* [What you should do]: Can you rewrite the records below, substituting "How can I do this" for "How do I perform" each time it appears and changing nothing else?
[Start Supplied data]
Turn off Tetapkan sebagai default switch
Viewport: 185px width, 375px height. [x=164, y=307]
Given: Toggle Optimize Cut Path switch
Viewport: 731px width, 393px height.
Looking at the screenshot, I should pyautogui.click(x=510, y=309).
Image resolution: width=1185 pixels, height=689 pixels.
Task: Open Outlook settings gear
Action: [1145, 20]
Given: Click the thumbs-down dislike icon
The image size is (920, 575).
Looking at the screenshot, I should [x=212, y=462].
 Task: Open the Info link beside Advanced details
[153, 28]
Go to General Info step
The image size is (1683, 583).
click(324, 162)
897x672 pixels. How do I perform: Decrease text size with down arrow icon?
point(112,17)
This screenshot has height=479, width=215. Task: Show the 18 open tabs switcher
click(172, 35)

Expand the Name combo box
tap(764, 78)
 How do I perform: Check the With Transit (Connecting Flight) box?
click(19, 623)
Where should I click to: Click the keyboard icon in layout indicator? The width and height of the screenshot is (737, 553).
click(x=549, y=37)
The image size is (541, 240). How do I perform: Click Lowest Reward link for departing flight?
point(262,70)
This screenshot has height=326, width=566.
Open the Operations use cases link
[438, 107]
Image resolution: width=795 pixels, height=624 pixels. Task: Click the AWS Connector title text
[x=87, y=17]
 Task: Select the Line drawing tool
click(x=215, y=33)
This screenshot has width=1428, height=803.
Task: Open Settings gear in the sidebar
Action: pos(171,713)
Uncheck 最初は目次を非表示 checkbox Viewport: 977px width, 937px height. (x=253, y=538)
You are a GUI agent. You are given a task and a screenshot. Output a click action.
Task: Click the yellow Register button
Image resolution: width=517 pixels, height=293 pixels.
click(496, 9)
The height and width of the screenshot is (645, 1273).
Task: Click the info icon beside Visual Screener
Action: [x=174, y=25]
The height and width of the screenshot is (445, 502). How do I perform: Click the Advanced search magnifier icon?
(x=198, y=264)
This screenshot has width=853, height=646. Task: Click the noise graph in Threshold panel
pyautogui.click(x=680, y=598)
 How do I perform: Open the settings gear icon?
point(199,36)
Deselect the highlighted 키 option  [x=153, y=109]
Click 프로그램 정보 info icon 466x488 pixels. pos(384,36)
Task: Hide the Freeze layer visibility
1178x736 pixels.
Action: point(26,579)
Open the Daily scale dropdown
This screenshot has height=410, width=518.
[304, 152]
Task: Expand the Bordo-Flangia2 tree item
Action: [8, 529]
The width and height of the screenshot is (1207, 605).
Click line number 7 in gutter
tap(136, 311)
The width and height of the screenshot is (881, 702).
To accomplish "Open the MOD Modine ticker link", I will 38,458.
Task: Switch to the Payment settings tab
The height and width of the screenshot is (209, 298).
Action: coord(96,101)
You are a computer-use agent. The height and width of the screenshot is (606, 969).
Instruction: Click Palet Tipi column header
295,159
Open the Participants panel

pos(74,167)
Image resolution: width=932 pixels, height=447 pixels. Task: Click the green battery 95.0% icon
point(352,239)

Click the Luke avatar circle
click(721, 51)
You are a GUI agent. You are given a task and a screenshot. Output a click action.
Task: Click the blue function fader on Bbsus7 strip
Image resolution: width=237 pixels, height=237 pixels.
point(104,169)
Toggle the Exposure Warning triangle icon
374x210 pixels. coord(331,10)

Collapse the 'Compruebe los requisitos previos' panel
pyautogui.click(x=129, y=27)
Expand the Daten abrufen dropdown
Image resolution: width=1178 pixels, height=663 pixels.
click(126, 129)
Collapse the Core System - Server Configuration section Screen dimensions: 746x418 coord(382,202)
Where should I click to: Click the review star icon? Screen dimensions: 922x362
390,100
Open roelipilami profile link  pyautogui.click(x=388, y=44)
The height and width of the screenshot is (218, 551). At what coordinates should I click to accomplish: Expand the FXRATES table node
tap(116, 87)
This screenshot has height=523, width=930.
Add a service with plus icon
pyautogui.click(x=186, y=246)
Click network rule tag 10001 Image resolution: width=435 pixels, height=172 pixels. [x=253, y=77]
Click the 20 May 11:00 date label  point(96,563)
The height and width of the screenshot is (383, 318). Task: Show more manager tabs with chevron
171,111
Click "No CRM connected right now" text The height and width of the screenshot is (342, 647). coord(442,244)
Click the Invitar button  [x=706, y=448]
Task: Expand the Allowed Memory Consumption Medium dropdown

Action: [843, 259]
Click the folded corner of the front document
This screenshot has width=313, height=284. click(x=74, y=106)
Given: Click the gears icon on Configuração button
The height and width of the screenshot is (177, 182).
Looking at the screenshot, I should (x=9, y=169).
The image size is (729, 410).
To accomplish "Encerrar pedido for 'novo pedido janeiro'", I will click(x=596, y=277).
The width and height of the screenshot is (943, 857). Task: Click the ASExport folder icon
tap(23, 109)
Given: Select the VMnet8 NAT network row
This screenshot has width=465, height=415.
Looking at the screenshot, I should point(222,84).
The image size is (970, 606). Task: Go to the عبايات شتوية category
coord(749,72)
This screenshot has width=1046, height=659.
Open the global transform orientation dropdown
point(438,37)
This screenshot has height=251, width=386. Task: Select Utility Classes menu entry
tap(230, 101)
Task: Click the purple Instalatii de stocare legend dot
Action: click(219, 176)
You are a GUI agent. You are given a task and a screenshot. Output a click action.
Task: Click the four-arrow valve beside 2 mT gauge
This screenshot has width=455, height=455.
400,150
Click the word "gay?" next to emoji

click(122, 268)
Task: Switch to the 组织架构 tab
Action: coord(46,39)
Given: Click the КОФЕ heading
[End Supplied data]
* [Result]:
Turn off Tetapkan sebagai default switch
Viewport: 185px width, 375px height. [x=164, y=307]
Given: Toggle Optimize Cut Path switch
Viewport: 731px width, 393px height.
Looking at the screenshot, I should pyautogui.click(x=510, y=309).
Image resolution: width=1185 pixels, height=689 pixels.
Task: Open Outlook settings gear
Action: [1145, 20]
Given: Click the thumbs-down dislike icon
The image size is (920, 575).
Looking at the screenshot, I should [x=212, y=462].
 Task: Open the Info link beside Advanced details
[153, 28]
Go to General Info step
The image size is (1683, 583).
click(324, 162)
897x672 pixels. How can I do this: Decrease text size with down arrow icon?
point(112,17)
This screenshot has height=479, width=215. Task: Show the 18 open tabs switcher
click(172, 35)

Expand the Name combo box
tap(764, 78)
 How can I do this: Check the With Transit (Connecting Flight) box?
click(19, 623)
Where should I click to: Click the keyboard icon in layout indicator? The width and height of the screenshot is (737, 553).
click(x=549, y=37)
The image size is (541, 240). How can I do this: Click Lowest Reward link for departing flight?
point(262,70)
This screenshot has height=326, width=566.
Open the Operations use cases link
[438, 107]
Image resolution: width=795 pixels, height=624 pixels. Task: Click the AWS Connector title text
[x=87, y=17]
 Task: Select the Line drawing tool
click(x=215, y=33)
This screenshot has width=1428, height=803.
Task: Open Settings gear in the sidebar
Action: pos(171,713)
Uncheck 最初は目次を非表示 checkbox Viewport: 977px width, 937px height. (x=253, y=538)
You are a GUI agent. You are given a task and a screenshot. Output a click action.
Task: Click the yellow Register button
Image resolution: width=517 pixels, height=293 pixels.
click(496, 9)
The height and width of the screenshot is (645, 1273).
Task: Click the info icon beside Visual Screener
Action: [x=174, y=25]
The height and width of the screenshot is (445, 502). How can I do this: Click the Advanced search magnifier icon?
(x=198, y=264)
This screenshot has width=853, height=646. Task: Click the noise graph in Threshold panel
pyautogui.click(x=680, y=598)
 How can I do this: Open the settings gear icon?
point(199,36)
Deselect the highlighted 키 option  [x=153, y=109]
Click 프로그램 정보 info icon 466x488 pixels. pos(384,36)
Task: Hide the Freeze layer visibility
1178x736 pixels.
Action: point(26,579)
Open the Daily scale dropdown
This screenshot has height=410, width=518.
[304, 152]
Task: Expand the Bordo-Flangia2 tree item
Action: [8, 529]
The width and height of the screenshot is (1207, 605).
Click line number 7 in gutter
tap(136, 311)
The width and height of the screenshot is (881, 702).
To accomplish "Open the MOD Modine ticker link", I will 38,458.
Task: Switch to the Payment settings tab
The height and width of the screenshot is (209, 298).
Action: coord(96,101)
You are a computer-use agent. The height and width of the screenshot is (606, 969).
Instruction: Click Palet Tipi column header
295,159
Open the Participants panel

pos(74,167)
Image resolution: width=932 pixels, height=447 pixels. Task: Click the green battery 95.0% icon
point(352,239)

Click the Luke avatar circle
click(721, 51)
You are a GUI agent. You are given a task and a screenshot. Output a click action.
Task: Click the blue function fader on Bbsus7 strip
Image resolution: width=237 pixels, height=237 pixels.
point(104,169)
Toggle the Exposure Warning triangle icon
374x210 pixels. coord(331,10)

Collapse the 'Compruebe los requisitos previos' panel
pyautogui.click(x=129, y=27)
Expand the Daten abrufen dropdown
Image resolution: width=1178 pixels, height=663 pixels.
click(126, 129)
Collapse the Core System - Server Configuration section Screen dimensions: 746x418 coord(382,202)
Where should I click to: Click the review star icon? Screen dimensions: 922x362
390,100
Open roelipilami profile link  pyautogui.click(x=388, y=44)
The height and width of the screenshot is (218, 551). At what coordinates should I click to accomplish: Expand the FXRATES table node
tap(116, 87)
This screenshot has height=523, width=930.
Add a service with plus icon
pyautogui.click(x=186, y=246)
Click network rule tag 10001 Image resolution: width=435 pixels, height=172 pixels. [x=253, y=77]
Click the 20 May 11:00 date label  point(96,563)
The height and width of the screenshot is (383, 318). Task: Show more manager tabs with chevron
171,111
Click "No CRM connected right now" text The height and width of the screenshot is (342, 647). coord(442,244)
Click the Invitar button  [x=706, y=448]
Task: Expand the Allowed Memory Consumption Medium dropdown

Action: [843, 259]
Click the folded corner of the front document
This screenshot has width=313, height=284. click(x=74, y=106)
Given: Click the gears icon on Configuração button
The height and width of the screenshot is (177, 182).
Looking at the screenshot, I should (x=9, y=169).
The image size is (729, 410).
To accomplish "Encerrar pedido for 'novo pedido janeiro'", I will click(x=596, y=277).
The width and height of the screenshot is (943, 857). Task: Click the ASExport folder icon
tap(23, 109)
Given: Select the VMnet8 NAT network row
This screenshot has width=465, height=415.
Looking at the screenshot, I should point(222,84).
The image size is (970, 606). Task: Go to the عبايات شتوية category
coord(749,72)
This screenshot has width=1046, height=659.
Open the global transform orientation dropdown
point(438,37)
This screenshot has height=251, width=386. Task: Select Utility Classes menu entry
tap(230, 101)
Task: Click the purple Instalatii de stocare legend dot
Action: click(219, 176)
You are a GUI agent. You are given a task and a screenshot. Output a click action.
Task: Click the four-arrow valve beside 2 mT gauge
This screenshot has width=455, height=455.
400,150
Click the word "gay?" next to emoji

click(122, 268)
Task: Switch to the 组织架构 tab
Action: coord(46,39)
Given: Click the КОФЕ heading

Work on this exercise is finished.